▶ _WHAT IS EXPECTED_
Lay out the records from the line containing "Describe the element" through the line containing "at that location." as a Markdown table with the columns No. and Record. Put each line's row number under No. and skip any blank lines.

▶ _INPUT RECORDS_
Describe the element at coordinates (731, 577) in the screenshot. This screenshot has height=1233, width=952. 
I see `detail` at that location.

==

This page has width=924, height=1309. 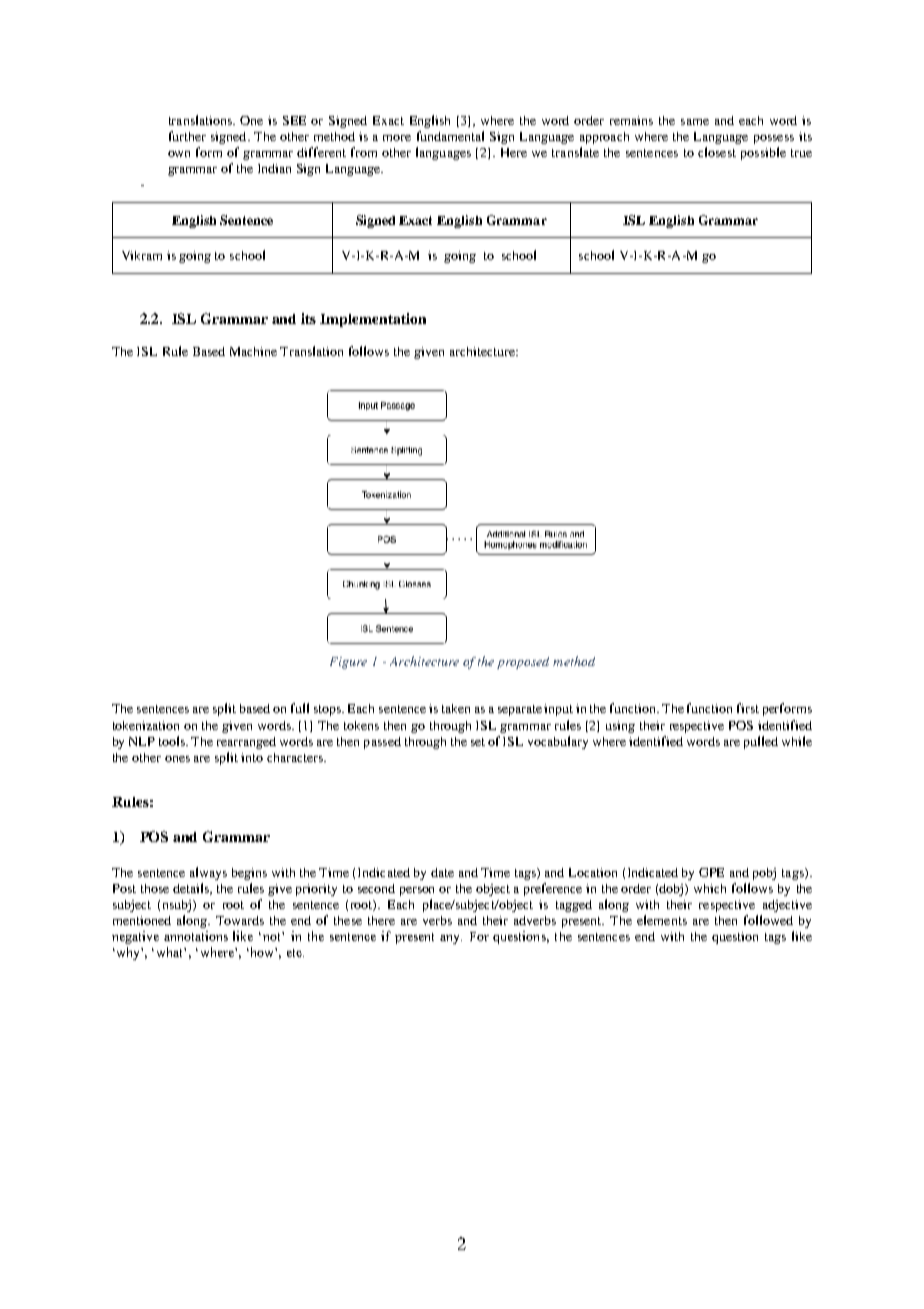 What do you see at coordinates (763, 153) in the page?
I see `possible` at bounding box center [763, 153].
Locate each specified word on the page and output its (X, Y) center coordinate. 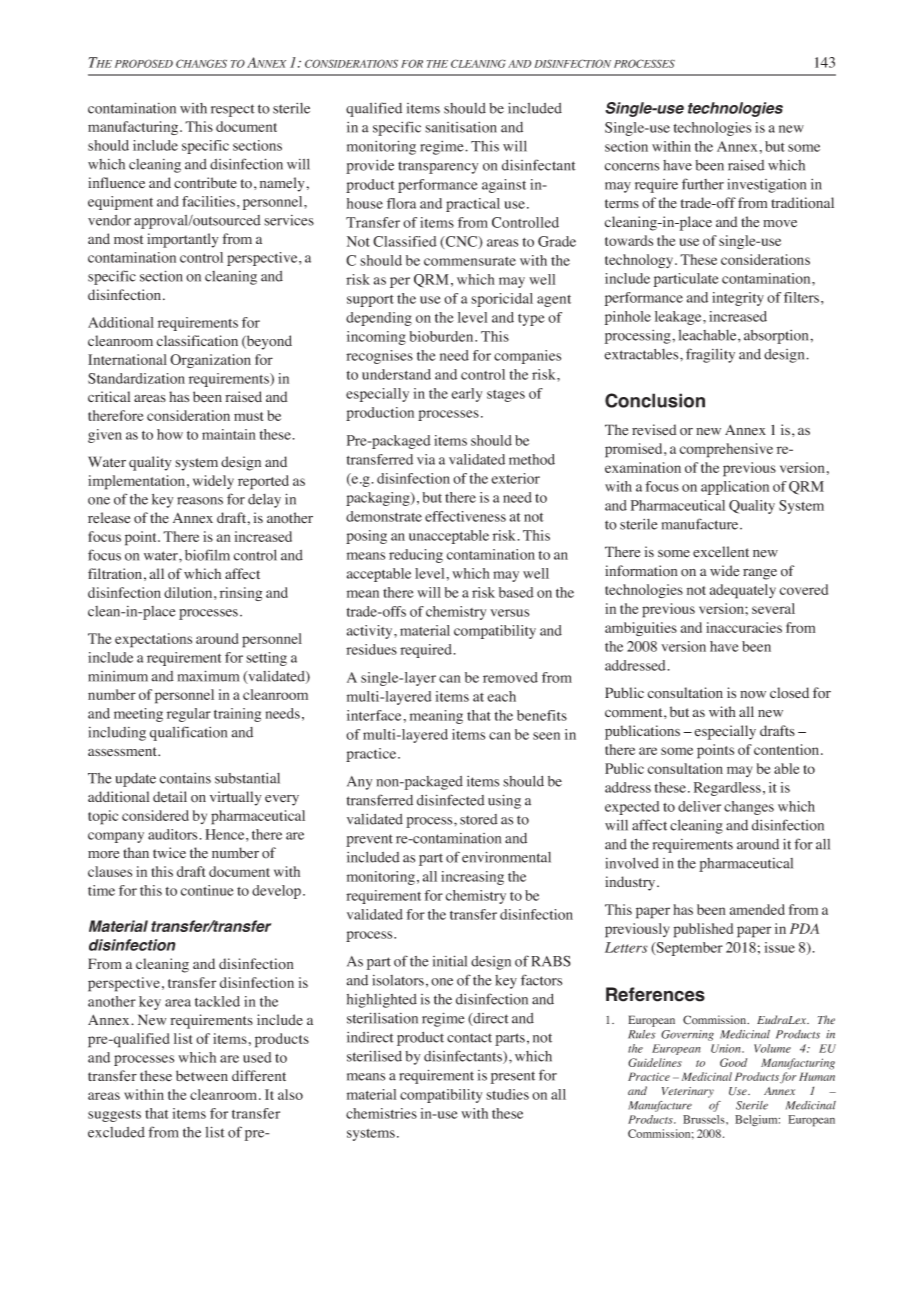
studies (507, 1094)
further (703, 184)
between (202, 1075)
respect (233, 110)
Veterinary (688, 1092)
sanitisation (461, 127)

...

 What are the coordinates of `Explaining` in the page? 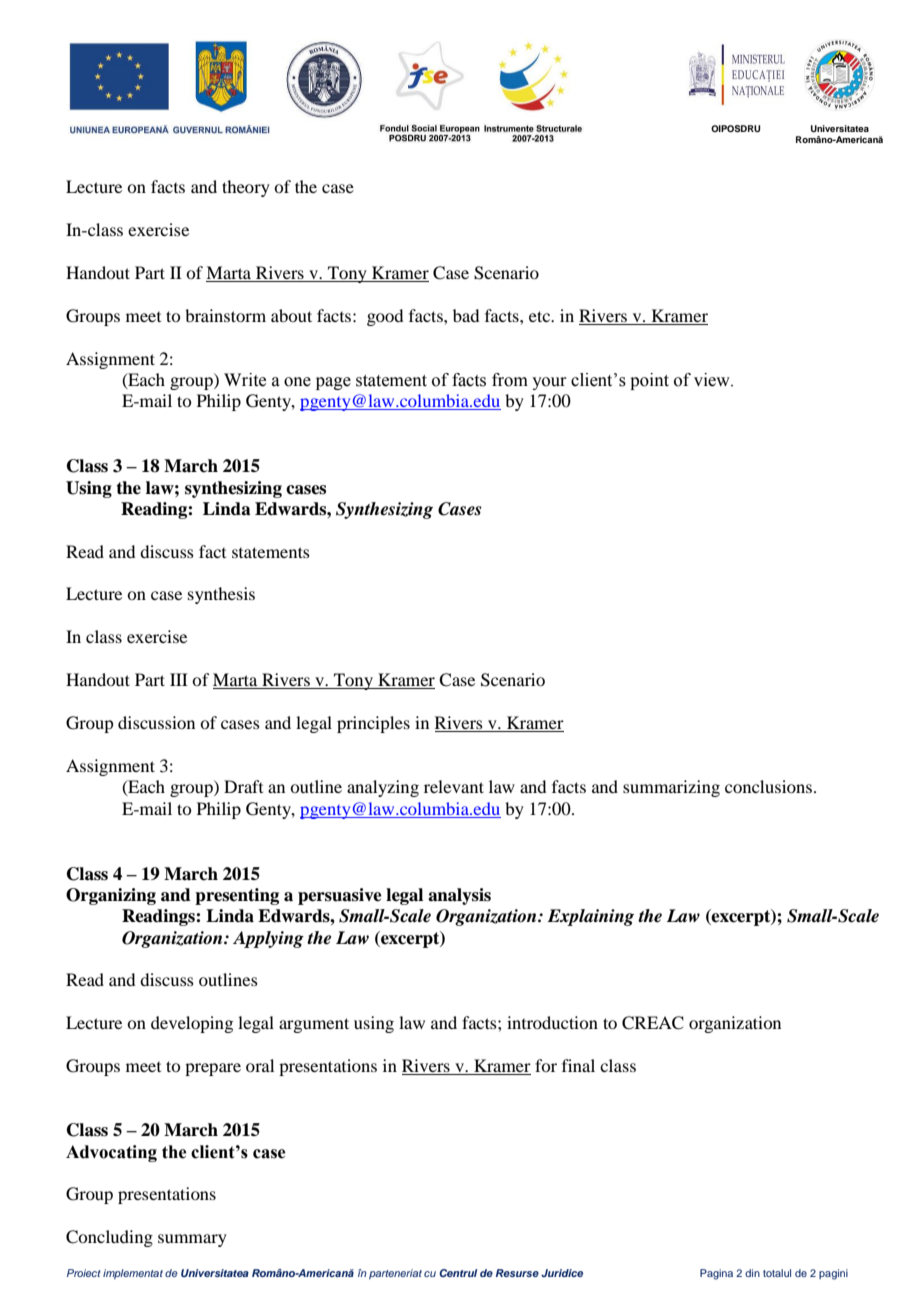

▶ _TASK OUTPUT_
| No. | Record |
|---|---|
| 1 | Describe the element at coordinates (731, 577) in the screenshot. This screenshot has height=1233, width=952.  |
| 2 | I see `detail` at that location. |